**Work order**
Return the lines from the one containing "The width and height of the screenshot is (464, 750)." through the one containing "coordinates (426, 492).", inclusive, reproducing them word for word.

**Record excerpts**
________________________________________
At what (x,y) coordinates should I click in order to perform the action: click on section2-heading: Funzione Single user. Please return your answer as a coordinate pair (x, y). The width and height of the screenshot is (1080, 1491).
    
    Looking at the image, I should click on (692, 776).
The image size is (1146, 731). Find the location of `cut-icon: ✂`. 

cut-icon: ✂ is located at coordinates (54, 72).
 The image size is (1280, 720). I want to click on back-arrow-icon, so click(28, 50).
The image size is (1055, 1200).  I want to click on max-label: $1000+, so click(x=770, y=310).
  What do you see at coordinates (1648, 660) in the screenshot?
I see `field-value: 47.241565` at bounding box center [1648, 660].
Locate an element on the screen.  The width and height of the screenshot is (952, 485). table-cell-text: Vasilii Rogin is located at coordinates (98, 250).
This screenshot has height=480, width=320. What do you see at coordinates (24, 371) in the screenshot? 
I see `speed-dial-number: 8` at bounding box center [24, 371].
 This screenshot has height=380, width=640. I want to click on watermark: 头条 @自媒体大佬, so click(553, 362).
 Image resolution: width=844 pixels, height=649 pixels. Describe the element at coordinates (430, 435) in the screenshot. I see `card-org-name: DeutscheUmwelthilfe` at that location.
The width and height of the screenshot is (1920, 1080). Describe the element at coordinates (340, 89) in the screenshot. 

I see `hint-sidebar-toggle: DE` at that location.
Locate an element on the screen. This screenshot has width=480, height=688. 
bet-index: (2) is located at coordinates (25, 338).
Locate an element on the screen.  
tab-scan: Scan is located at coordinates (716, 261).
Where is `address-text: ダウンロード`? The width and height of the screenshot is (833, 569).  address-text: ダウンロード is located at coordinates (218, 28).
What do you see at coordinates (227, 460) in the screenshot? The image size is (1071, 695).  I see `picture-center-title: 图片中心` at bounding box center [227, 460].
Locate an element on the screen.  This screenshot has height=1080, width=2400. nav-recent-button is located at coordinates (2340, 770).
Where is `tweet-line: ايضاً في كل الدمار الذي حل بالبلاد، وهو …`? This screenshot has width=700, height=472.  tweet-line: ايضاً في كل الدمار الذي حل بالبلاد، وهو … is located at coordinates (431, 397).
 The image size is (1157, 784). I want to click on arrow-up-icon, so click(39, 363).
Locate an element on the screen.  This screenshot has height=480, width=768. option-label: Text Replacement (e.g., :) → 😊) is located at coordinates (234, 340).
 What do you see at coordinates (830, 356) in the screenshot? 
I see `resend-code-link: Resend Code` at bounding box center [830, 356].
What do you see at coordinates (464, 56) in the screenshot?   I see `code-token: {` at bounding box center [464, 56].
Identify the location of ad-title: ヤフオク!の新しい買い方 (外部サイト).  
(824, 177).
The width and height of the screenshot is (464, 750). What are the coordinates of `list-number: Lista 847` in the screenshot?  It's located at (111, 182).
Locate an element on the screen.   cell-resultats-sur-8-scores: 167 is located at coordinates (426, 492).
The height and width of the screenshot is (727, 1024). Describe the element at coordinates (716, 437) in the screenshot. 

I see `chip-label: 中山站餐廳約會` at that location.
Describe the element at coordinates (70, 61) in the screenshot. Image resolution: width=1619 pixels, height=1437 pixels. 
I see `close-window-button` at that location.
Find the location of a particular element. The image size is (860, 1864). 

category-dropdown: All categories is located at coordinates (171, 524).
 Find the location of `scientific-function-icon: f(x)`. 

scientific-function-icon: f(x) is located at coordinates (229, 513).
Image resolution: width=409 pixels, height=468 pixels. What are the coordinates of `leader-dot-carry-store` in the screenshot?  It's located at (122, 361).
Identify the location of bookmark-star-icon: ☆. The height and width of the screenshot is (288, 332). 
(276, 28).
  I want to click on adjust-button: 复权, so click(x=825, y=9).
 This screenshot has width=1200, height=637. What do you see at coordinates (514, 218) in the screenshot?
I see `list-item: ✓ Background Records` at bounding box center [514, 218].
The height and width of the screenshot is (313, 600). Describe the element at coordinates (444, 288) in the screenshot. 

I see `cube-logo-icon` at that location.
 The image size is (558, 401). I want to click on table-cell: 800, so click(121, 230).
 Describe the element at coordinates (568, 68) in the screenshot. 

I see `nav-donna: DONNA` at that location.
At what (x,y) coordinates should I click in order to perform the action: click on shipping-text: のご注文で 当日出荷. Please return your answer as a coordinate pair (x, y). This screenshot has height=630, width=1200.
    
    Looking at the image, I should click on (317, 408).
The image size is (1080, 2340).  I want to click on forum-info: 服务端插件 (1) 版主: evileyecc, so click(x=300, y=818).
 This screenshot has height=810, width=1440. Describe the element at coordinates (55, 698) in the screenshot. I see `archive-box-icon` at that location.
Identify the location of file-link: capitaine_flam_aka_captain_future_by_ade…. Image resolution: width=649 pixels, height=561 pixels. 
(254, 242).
________________________________________
**Output for this task**
The width and height of the screenshot is (464, 750). What are the coordinates of `list-number: Lista 847` in the screenshot?  It's located at (111, 182).
Locate an element on the screen.   cell-resultats-sur-8-scores: 167 is located at coordinates (426, 492).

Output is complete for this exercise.